The Big Lie is a 1951 anti-communist propaganda film produced by the US Army.

It aimed to portray the Soviet Union as an aggressive totalitarian empire much like the recently-defeated Nazi Germany, and indeed begins with a quote by Adolf Hitler: "The great masses will more easily fall victim to a big lie than to a small one".

The film links the communist and Nazi ideologies by showing scenes of forced labor, sham elections, kangaroo courts and parades held by the armed forces or by regime-controlled youth organizations: in each case a swastika-shaped wipe introduces an example from Nazi Germany, followed by a hammer-and-sickle-shaped wipe to introduce an equivalent example from the Soviet Union.

==Plot==

The Big Lie

As the Iron Curtain falls, the peoples of Eastern Europe, China and North Korea are "sold out" to Kremlin-controlled puppet regimes. In common with other American propaganda of the time, the People's Republic of China is described as a Soviet satellite state, although it never actually was. Footage of marching is shown for each of the satellite states to symbolize how these countries fell under the Soviet yoke. Only Yugoslavia under Josip Tito escaped the Kremlin's grasp and regained its independence.

The final part of the film attacks the Soviet-front World Peace Council, contrasting their rhetoric of peace - repeated to film footage of Soviet armaments factories and military parades in Red Square - with the realities of Communist warmongering in Greece, Indochina, Korea and China.

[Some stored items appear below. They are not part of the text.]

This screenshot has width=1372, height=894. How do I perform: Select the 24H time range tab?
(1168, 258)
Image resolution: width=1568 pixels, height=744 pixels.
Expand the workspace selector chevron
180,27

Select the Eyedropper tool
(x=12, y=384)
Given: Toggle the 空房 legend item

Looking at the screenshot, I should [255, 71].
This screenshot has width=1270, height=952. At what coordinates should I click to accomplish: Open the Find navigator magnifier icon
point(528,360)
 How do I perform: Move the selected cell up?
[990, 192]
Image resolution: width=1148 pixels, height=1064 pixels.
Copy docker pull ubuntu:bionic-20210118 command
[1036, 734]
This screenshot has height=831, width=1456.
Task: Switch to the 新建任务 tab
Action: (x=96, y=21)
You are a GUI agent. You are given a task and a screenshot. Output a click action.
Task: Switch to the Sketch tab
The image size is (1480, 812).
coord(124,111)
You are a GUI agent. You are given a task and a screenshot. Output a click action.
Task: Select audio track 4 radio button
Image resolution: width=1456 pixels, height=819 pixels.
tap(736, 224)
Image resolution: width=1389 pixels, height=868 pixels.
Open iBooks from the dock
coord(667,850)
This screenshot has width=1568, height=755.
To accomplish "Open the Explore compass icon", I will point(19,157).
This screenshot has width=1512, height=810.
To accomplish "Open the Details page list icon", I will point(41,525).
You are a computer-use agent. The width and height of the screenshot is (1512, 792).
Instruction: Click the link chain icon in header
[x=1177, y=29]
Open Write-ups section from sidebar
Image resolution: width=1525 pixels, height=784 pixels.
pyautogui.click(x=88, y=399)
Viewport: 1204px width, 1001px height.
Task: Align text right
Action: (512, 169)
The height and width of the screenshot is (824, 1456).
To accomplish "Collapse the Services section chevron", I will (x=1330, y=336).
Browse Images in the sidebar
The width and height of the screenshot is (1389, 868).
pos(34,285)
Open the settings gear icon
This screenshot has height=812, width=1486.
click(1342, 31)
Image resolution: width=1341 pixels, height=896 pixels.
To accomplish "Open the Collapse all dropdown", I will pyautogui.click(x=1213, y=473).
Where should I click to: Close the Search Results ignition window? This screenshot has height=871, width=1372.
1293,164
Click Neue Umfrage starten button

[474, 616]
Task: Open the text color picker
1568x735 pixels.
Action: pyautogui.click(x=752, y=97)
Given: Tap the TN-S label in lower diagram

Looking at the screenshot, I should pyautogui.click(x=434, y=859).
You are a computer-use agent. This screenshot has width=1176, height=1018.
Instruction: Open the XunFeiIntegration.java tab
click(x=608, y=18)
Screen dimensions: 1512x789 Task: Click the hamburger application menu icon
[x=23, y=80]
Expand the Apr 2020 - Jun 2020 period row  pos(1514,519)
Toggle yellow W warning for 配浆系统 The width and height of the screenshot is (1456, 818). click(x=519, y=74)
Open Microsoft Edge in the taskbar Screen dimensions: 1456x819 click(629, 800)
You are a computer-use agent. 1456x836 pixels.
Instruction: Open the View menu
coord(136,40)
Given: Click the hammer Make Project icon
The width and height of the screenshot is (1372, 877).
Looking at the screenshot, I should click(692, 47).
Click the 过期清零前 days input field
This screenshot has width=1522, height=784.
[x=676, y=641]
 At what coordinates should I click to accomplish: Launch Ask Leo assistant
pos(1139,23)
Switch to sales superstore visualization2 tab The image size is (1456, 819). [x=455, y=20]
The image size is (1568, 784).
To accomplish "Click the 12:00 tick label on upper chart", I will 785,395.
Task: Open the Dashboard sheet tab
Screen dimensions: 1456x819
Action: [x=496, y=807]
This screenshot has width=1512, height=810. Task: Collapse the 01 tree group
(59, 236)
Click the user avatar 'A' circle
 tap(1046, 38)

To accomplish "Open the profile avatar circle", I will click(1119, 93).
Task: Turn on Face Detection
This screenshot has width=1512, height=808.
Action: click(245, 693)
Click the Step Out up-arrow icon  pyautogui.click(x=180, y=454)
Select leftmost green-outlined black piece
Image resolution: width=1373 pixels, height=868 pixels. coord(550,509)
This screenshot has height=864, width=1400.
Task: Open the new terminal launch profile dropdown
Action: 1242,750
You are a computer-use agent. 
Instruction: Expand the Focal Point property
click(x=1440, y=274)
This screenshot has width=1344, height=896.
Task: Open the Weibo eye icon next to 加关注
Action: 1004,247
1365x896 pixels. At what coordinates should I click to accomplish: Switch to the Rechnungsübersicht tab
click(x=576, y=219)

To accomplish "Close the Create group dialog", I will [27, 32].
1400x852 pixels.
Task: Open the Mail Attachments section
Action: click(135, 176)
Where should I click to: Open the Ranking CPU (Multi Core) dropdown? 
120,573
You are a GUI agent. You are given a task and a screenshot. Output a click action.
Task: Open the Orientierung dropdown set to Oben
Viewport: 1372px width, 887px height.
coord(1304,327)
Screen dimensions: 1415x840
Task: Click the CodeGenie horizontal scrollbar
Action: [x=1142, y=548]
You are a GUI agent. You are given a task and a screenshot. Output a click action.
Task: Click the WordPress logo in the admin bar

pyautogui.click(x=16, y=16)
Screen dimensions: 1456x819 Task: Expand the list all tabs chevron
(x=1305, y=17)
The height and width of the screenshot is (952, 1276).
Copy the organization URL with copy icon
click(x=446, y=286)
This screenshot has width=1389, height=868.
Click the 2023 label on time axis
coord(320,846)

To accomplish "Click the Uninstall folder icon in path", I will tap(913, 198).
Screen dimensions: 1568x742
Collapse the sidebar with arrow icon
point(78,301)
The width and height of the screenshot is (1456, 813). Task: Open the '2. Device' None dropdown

The film concludes with the exhortation to "Beware the Big Lie! Beware the Dove that goes BOOM", as Pablo Picasso's La Colombe ("Dove", which the World Peace Council was using as its symbol) is replaced by the cartoon La colombe qui fait BOUM, originally produced by the French anti-communist group Paix et Liberté. In this cartoon the dove is metamorphosing into a Soviet tank - its wings have become tank treads, and its head is a tank turret.